BEYOND THE DREAM SYNDICATE: TONY CONRAD AND THE ARTS AFTER CAGE by Branden W. Joseph
Zone books, 2008 First edition, 479pp., 6 1/2" X 9 1/4" Hardcover
Fine
Tony Conrad is exemplary of the 1960s artist who remains inassimilable to canonic histories. Creator of the “structural” film, The Flicker, collaborator on Jack Smith’s Flaming Creatures and Normal Love, follower of Henry Flynt’s radical anti-art, member of the Theatre of Eternal Music and the first incarnation of The Velvet Underground, and early associate of Mike Kelley, Tony Oursler, and Cindy Sherman, Conrad has significantly impacted cultural developments from minimalism to underground film, “concept art,” postmodern appropriation, and the most sophisticated rock and roll.
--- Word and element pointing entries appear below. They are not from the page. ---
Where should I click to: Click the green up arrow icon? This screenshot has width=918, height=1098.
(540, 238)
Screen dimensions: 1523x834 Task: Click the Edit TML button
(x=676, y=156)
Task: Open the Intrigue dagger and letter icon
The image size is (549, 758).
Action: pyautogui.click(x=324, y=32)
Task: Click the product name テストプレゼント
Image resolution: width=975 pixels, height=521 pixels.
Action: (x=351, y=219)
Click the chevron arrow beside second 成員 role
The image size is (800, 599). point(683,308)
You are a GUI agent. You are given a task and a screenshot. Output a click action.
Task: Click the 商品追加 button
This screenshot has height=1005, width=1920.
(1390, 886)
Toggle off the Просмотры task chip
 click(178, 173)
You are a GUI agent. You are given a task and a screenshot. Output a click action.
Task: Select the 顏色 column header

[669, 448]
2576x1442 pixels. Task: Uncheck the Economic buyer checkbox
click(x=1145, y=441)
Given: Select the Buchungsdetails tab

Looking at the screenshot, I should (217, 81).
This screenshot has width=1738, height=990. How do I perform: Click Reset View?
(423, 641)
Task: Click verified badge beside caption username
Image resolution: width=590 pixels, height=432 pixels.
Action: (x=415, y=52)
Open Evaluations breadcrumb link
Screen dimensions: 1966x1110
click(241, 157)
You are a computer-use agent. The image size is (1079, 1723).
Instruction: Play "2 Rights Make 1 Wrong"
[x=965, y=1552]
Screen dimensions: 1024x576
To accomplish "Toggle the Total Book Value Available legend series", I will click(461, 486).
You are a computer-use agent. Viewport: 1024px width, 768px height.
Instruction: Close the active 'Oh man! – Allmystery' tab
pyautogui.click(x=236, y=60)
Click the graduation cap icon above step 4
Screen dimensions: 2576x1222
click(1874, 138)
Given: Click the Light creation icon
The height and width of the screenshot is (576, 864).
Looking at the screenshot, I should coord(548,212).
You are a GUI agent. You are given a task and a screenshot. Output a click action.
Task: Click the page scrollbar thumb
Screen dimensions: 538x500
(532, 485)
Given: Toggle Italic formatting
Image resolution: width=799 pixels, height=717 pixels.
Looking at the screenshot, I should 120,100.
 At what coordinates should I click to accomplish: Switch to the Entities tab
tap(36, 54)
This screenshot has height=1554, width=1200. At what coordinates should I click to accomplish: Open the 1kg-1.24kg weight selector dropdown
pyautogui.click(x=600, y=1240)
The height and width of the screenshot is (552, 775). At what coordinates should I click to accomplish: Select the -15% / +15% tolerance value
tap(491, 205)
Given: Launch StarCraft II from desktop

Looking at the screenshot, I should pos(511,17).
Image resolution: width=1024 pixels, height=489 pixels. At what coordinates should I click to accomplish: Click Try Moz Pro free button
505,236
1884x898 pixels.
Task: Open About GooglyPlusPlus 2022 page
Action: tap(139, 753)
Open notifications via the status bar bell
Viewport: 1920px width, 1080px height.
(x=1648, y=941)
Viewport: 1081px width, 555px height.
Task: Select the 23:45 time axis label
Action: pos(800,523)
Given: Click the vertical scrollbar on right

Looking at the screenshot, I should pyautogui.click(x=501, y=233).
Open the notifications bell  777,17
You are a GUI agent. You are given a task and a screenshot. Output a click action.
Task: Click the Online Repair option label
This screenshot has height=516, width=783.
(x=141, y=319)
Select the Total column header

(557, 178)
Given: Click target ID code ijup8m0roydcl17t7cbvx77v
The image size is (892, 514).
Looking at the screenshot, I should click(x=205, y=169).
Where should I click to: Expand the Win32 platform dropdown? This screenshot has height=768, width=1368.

Yet Beyond the Dream Syndicate does not claim Conrad as a major but under-recognized figure.
Rather, by drawing on Deleuzian notions of the “minor” and the Foucauldian problematization of authorship found in Conrad’s own artistic/musical project, Early Minimalism, it disperses him into an “author function.” Neither monograph nor social history, the book takes Conrad’s collaborative interactions as a guiding thread by which to investigate the contiguous networks and discursive interconnections amongst the arts of the time.